Many of the children died, they say, as a result of the Iraqi government's own neglect as it lavished funds on military programmes and Saddam's palaces in the knowledge that it could blame sanctions for the lack of medicines and equipment in hospitals and clinics.

"We were not allowed to return the babies to their mothers for immediate burial, as is the Muslim tradition, but told they must be kept for what became known as 'the taxi parade'," said Dr Hussein al-Douri, the deputy director of the Ibn al-Baladi hospital in Saddam City, a Shia district in eastern Baghdad.

"The mothers would be hysterical and sometimes threaten to kill us, but we knew that the real threat was from the government."

Asked what would have happened if he had disobeyed the orders, Dr al-Douri replied: "They would have killed our families. This was an important event for the propaganda campaign."

Dr al-Douri, who has worked for 10 years as a paediatrician, said the parades were orchestrated by officials from the ministries of health, information and intelligence.

He said: "All 10 hospitals in Baghdad were involved in this and the quota for the parade was between 25 and 30 babies a month, which they would say had died in one day.

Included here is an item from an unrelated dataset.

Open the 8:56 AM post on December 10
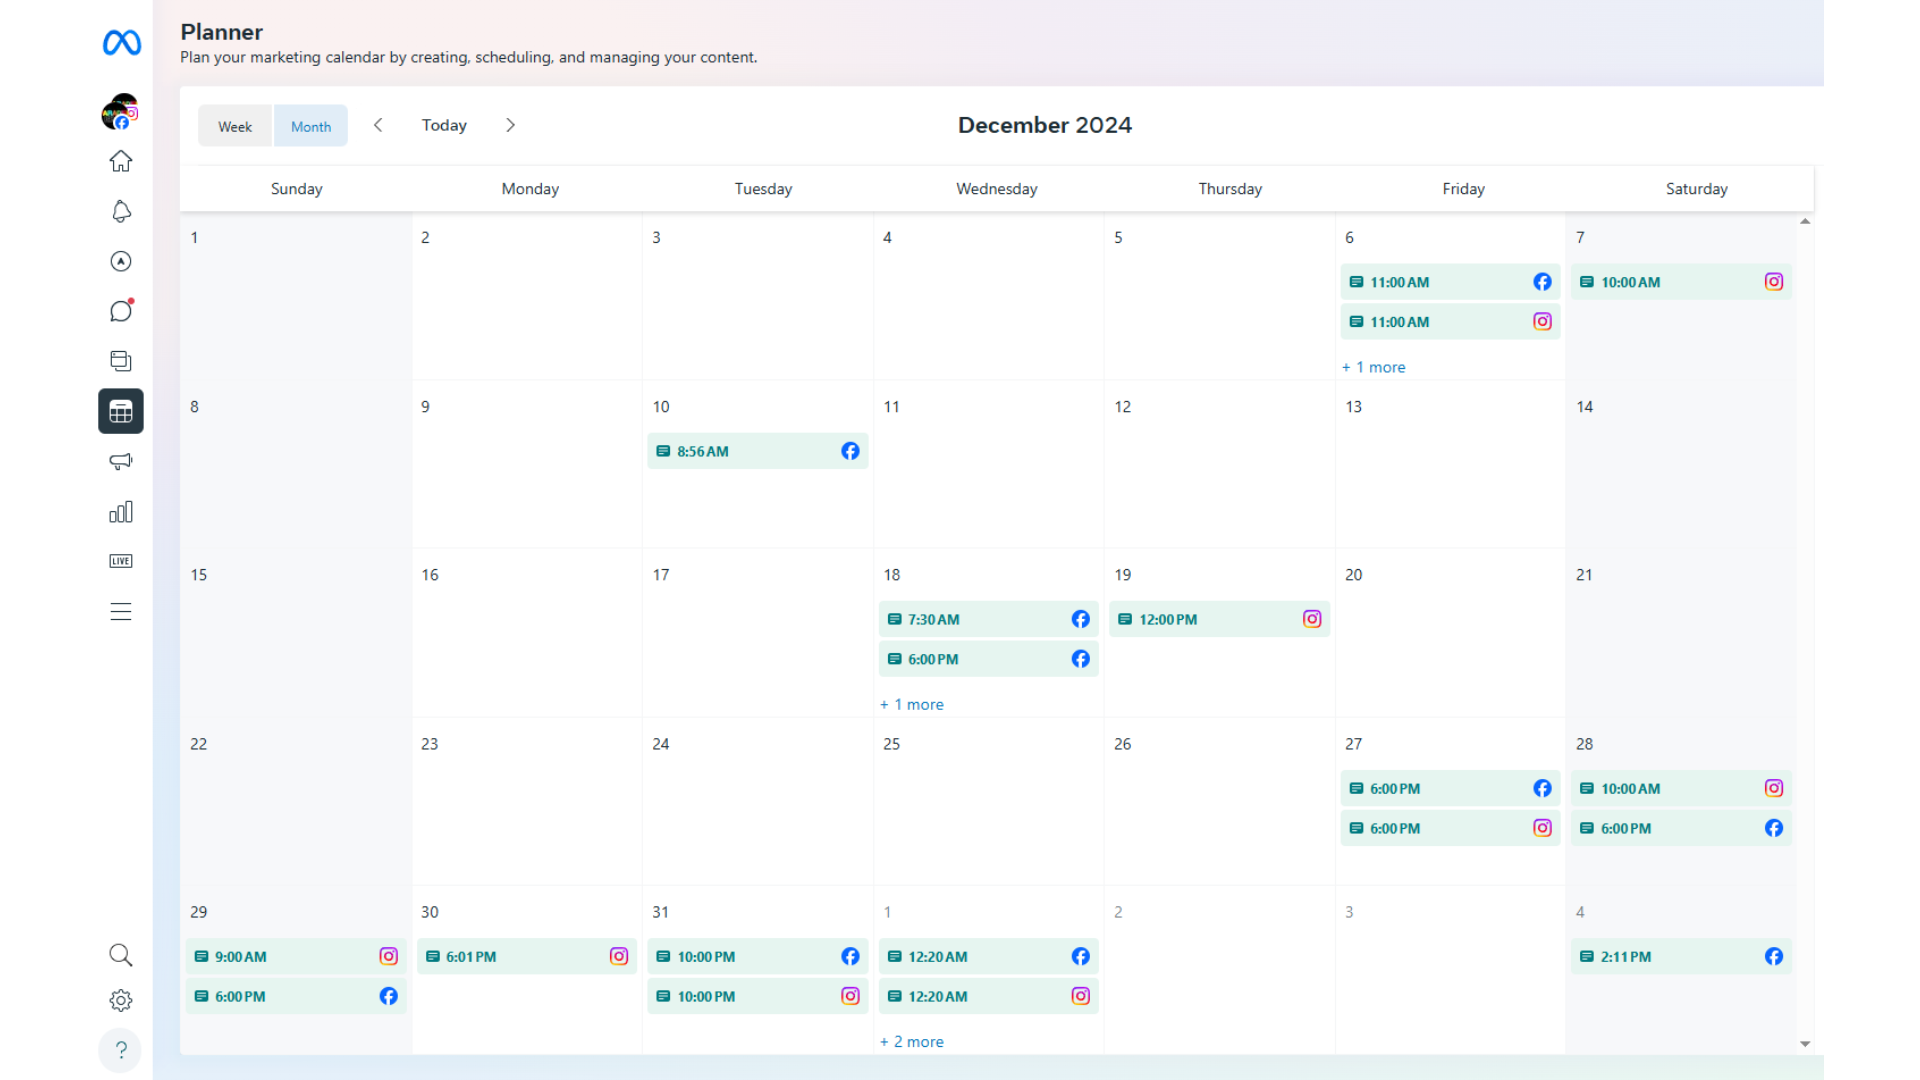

"We had to tell the babies' families that it was a government order and that they would be paid to keep quiet. The reward was sometimes in money, the equivalent of $10 per baby, or in food: rice, sugar and oil."

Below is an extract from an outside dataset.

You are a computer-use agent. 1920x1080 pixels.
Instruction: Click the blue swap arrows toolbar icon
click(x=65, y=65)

The government then ordered members of the Iraqi Women's Federation, an organisation funded by the regime, to line the streets of Baghdad and wail and beat themselves in mock grief.

"They portrayed an image of mothers in mourning for their recently dead children," he said. "It was too dangerous not to follow the orders. We were very afraid. The families were afraid, too."

Dr al-Douri showed The Telegraph the morgue where babies' bodies would be stored in cardboard boxes before being transferred to wooden coffins carrying their names and sometimes photographs.

Dr Amer Abdul al-Jalil, the deputy resident at the hospital, said: "Sanctions did not kill these children - Saddam killed them. The internal sanctions by the Saddam regime were very effective. Those who died prematurely usually died because their mothers lived in impoverished areas neglected by the government.

"The mortality rate was higher in areas such as Saddam City because there was no sewerage system. Infectious diseases were rampant.

"Over the past 10 years, the government in Iraq poured money into the military and the construction of palaces for Saddam to the detriment of the health sector. Those babies or small children who died because they could not access the right drugs, died because Saddam's government failed to distribute the drugs. The poorer areas were most vulnerable."

He added: "We feel terrible that this happened, but we were living under a regime and we had to keep silent. What could we do?"